O advogado Edson Maia, que defende o Monsenhor Luiz Marques Barbosa,
religioso que acabou sendo preso durante depoimento na CPI da pedofilia, no último domingo, (18) vai encaminhar na manhã desta terça-feira (20) dois pedidos ao juiz da 8° Vara, John Silas, para que a prisão seja revogada e uma outra solicitação com o objetivo de que o padre cumpra prisão domiciliar. Ele disse que o Senador Magno Malta foi arbitrário ao não cumprir a Constituição Federal.
 

Edson disse ao CadaMinuto que a saúde do monsenhor Luiz Marques está debilitada e, por isso, decidiu entrar com esses dois pedidos. “O Luiz Marques está muito abatido e debilitado. Esses são os principais motivos para a defesa pedir a revogação da prisão dele. Caso não seja aceita, estou pedindo também que ele cumpra a prisão domiciliar”, falou.

O advogado também revelou que atitude do Presidente da CPI da Pedofilia, Senador Magno Malta, foi arbitrária, não obedecendo aos princípios da Constituição Federal. “Considero arbitrária a atitude do Senador Magno Malta em não deixar meu cliente se reportar para saber se era cabível responder tal pergunta.

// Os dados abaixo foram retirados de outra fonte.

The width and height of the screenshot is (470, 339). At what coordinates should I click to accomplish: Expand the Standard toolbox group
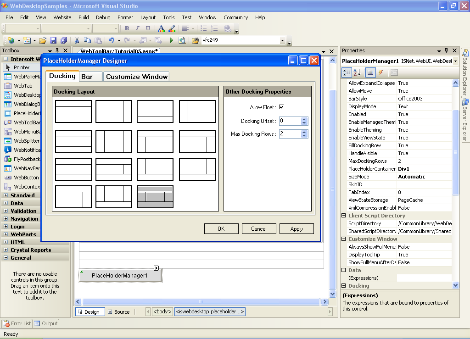pos(6,195)
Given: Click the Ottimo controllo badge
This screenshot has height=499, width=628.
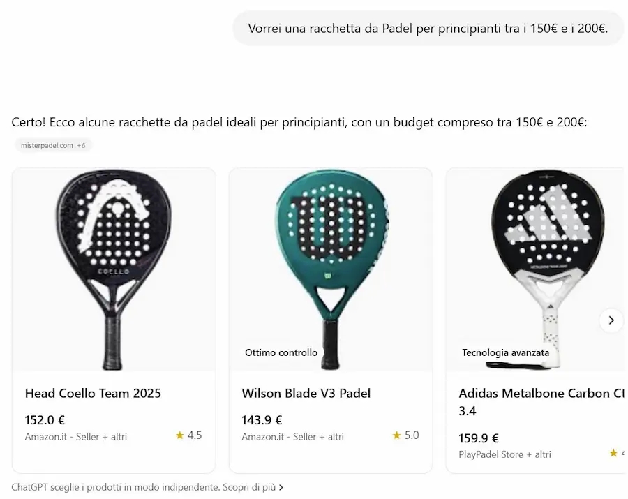Looking at the screenshot, I should point(281,352).
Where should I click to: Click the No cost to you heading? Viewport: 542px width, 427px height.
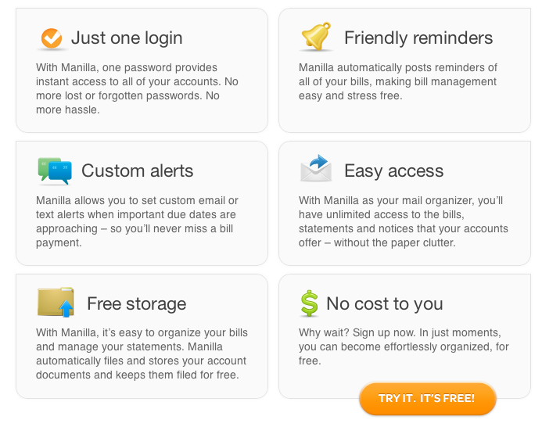384,303
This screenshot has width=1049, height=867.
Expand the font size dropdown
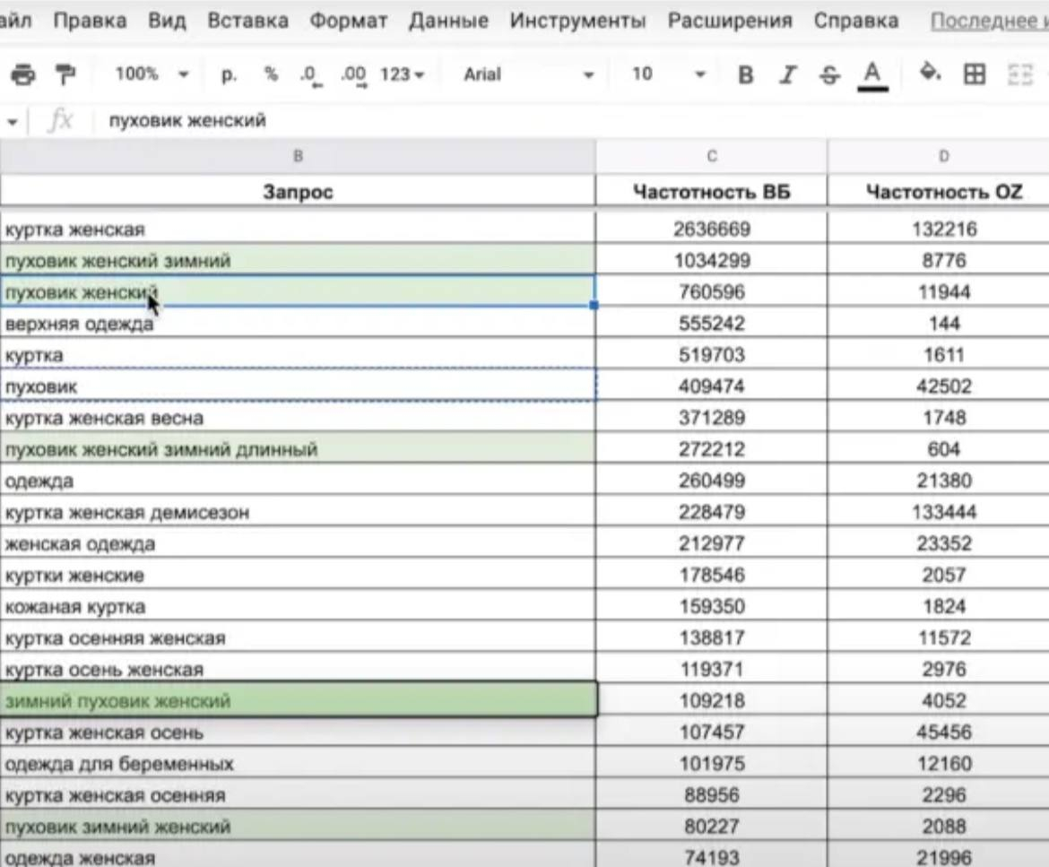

Ele feriu totalmente à Constituição sendo irregular na condução dos depoimentos”, explicou Edson Maia.

Ele também informou que caso seja negado os pedidos, recorrerá ao Tribunal de Justiça em Maceió, e pedirá, através de um Habeas Corpus, a soltura do Monsenhor Luiz Marques que está preso no 3° Batalhão da Polícia Militar em Arapiraca.